* [AIM]: Copy the records below verbatim, from the line containing "How do I perform: Click" through the end of the records, both included. Omit the pictures.

⟨

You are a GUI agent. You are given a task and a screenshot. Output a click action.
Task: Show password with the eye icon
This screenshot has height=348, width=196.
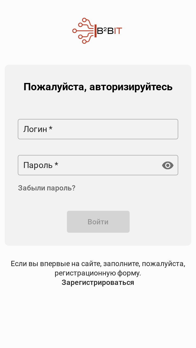pyautogui.click(x=168, y=165)
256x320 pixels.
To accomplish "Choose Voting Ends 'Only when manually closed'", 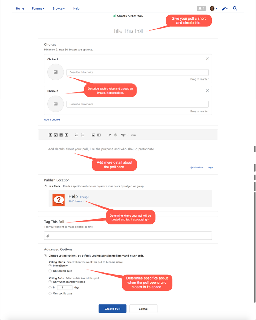I will 50,282.
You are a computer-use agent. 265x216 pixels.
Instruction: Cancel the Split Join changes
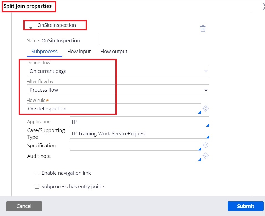(24, 206)
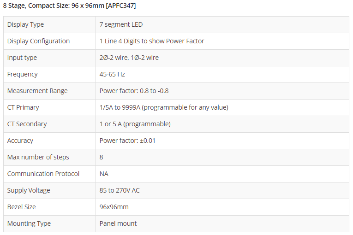Screen dimensions: 353x235
Task: Click the CT Primary label cell
Action: coord(23,107)
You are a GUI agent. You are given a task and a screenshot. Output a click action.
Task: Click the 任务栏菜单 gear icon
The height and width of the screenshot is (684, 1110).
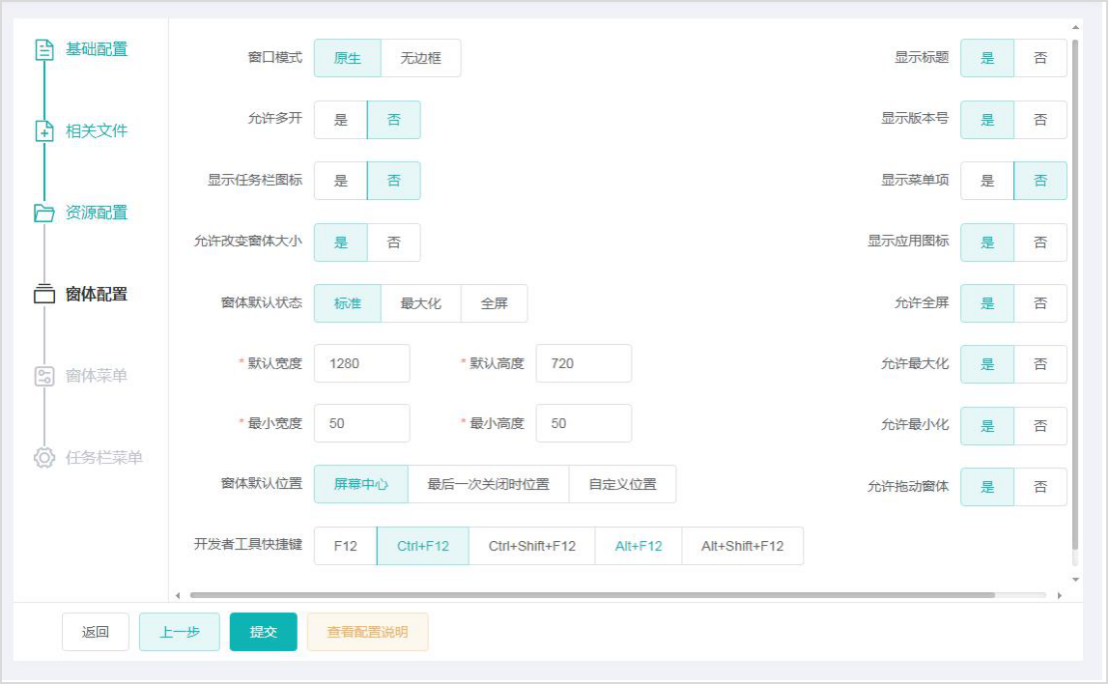coord(44,458)
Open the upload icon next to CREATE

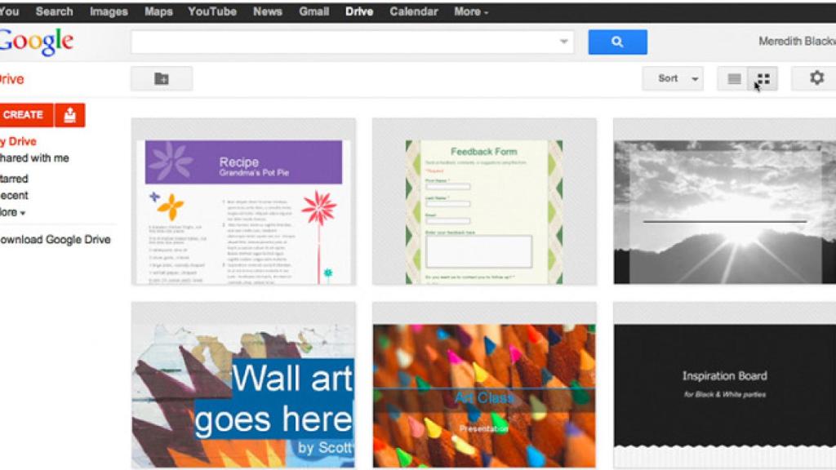(x=69, y=115)
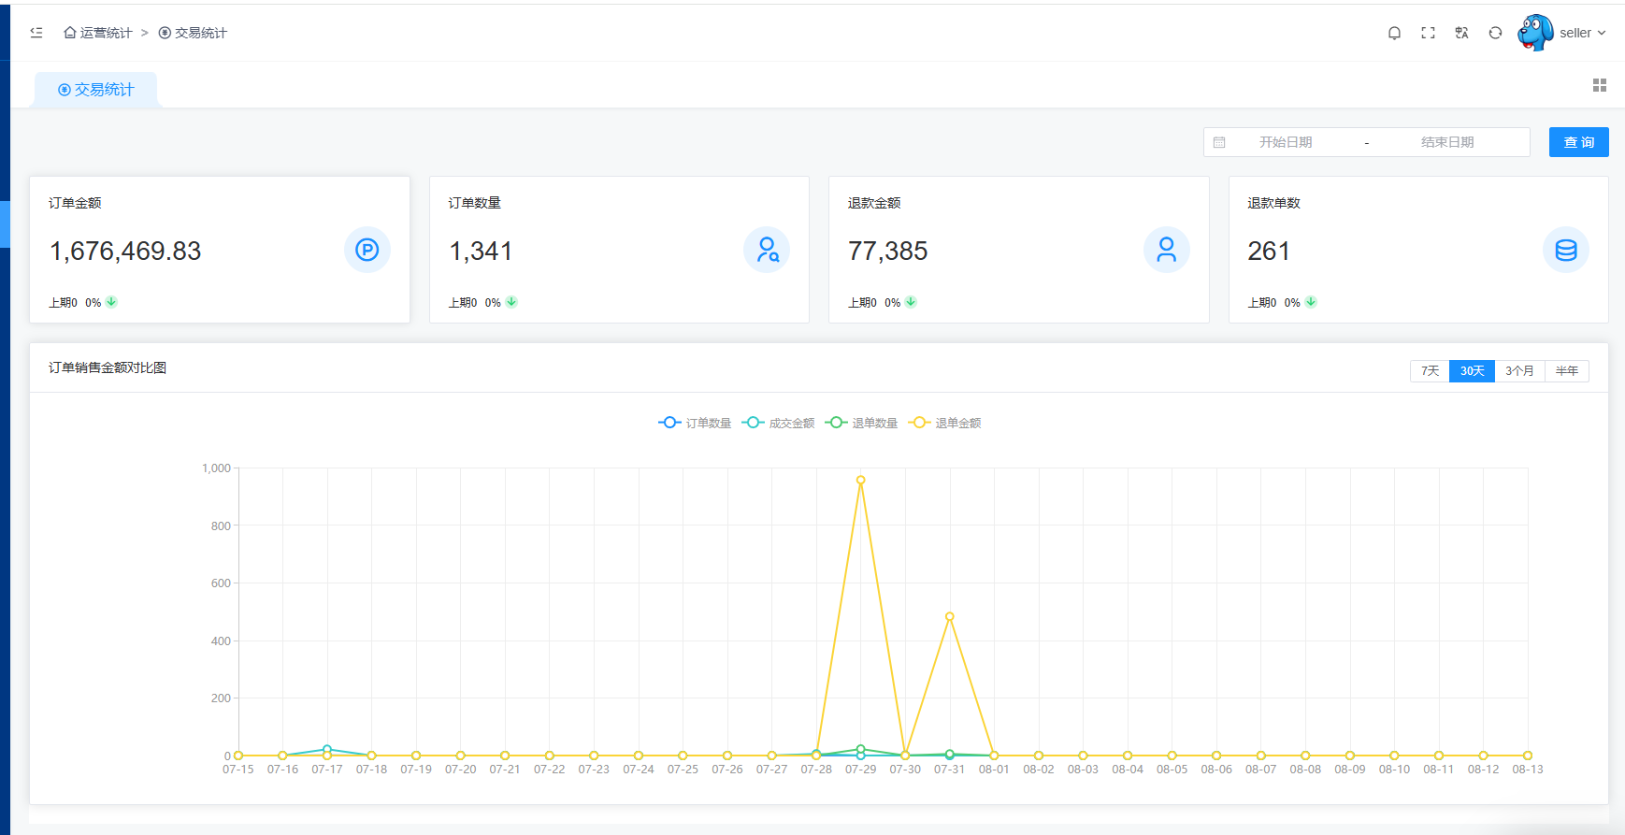The image size is (1625, 835).
Task: Select the 7天 time range
Action: click(1430, 371)
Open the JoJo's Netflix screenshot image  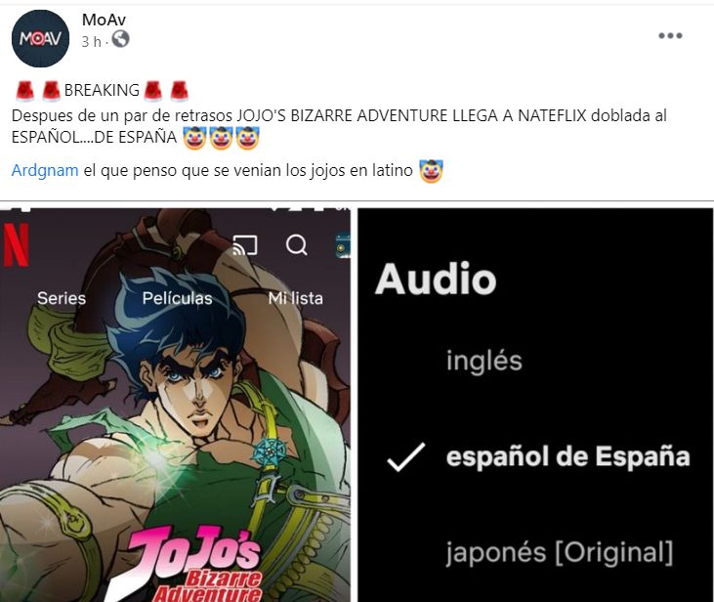pos(175,405)
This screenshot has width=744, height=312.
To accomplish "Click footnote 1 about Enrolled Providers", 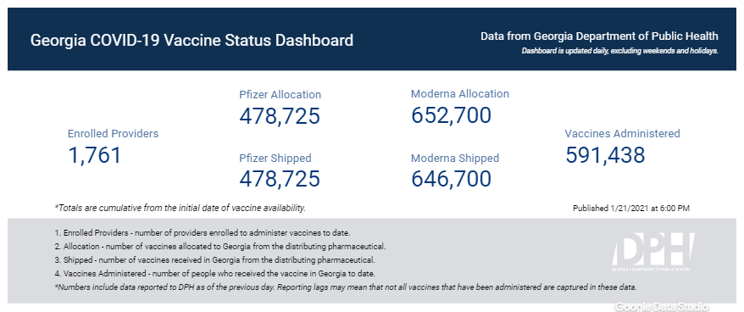I will [203, 233].
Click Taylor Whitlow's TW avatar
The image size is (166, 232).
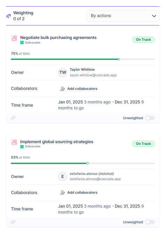(63, 72)
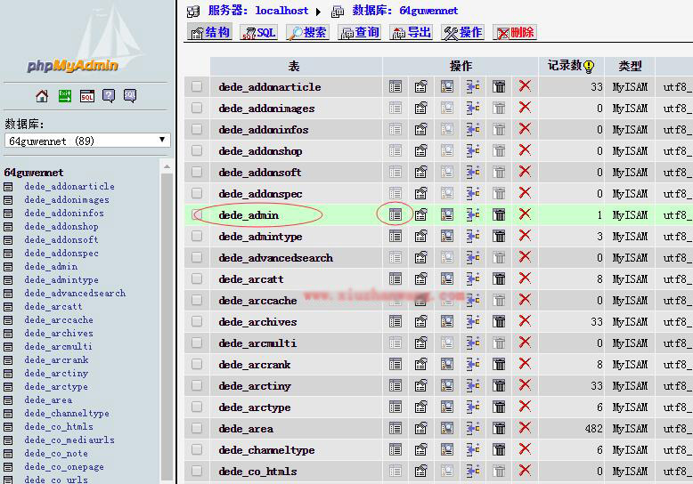The image size is (693, 484).
Task: Click the question mark help icon
Action: pos(109,96)
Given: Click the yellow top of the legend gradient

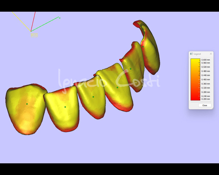Looking at the screenshot, I should (x=195, y=60).
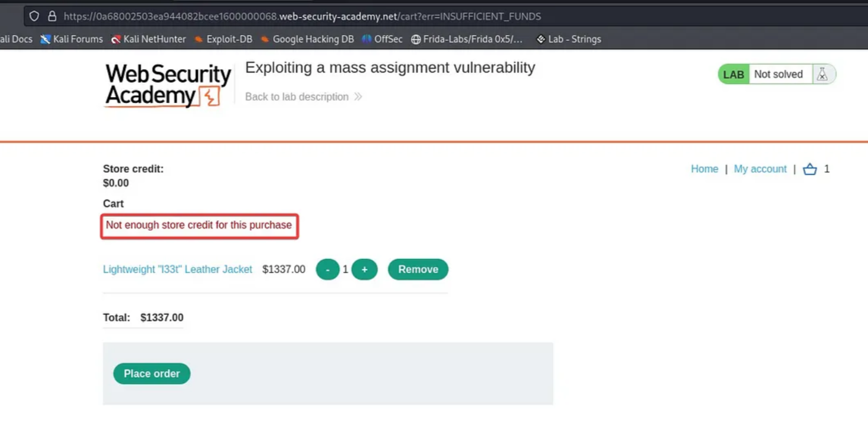This screenshot has height=441, width=868.
Task: Click inside the browser address bar
Action: click(298, 16)
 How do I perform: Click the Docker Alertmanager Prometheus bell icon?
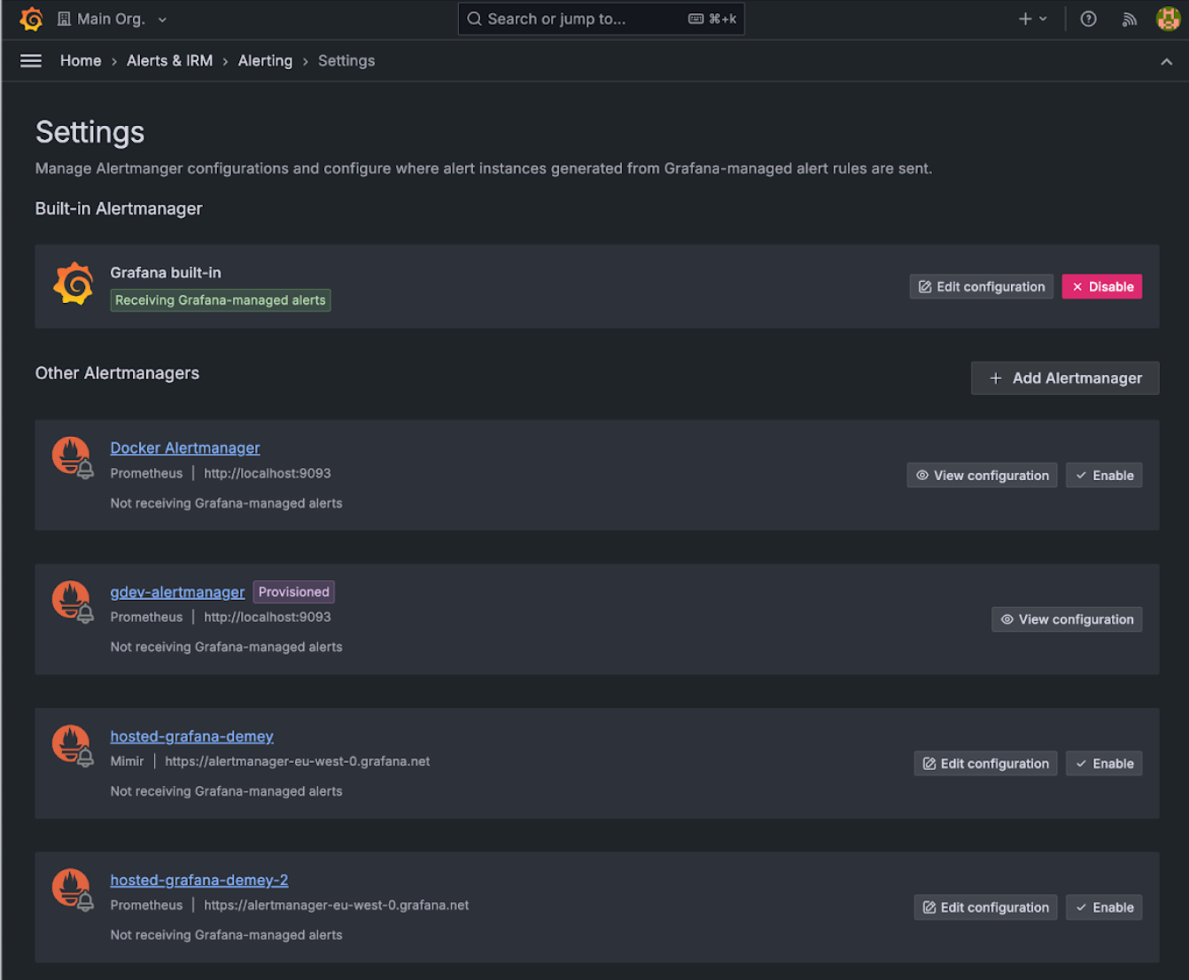[x=72, y=455]
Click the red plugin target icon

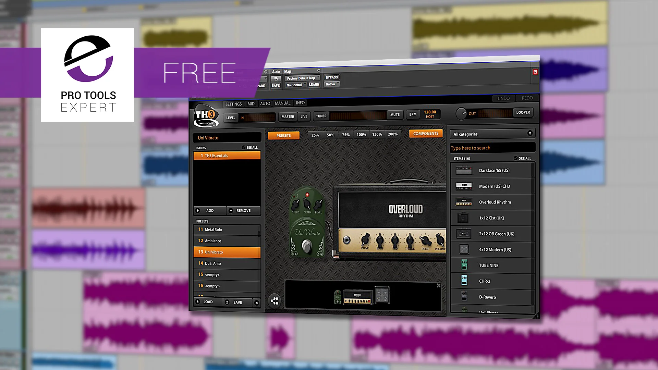point(535,72)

⟩

* [TASK RESPONSE]:
 How do I perform: Click the Docker Alertmanager Prometheus bell icon?
[x=72, y=455]
Click the red plugin target icon

point(535,72)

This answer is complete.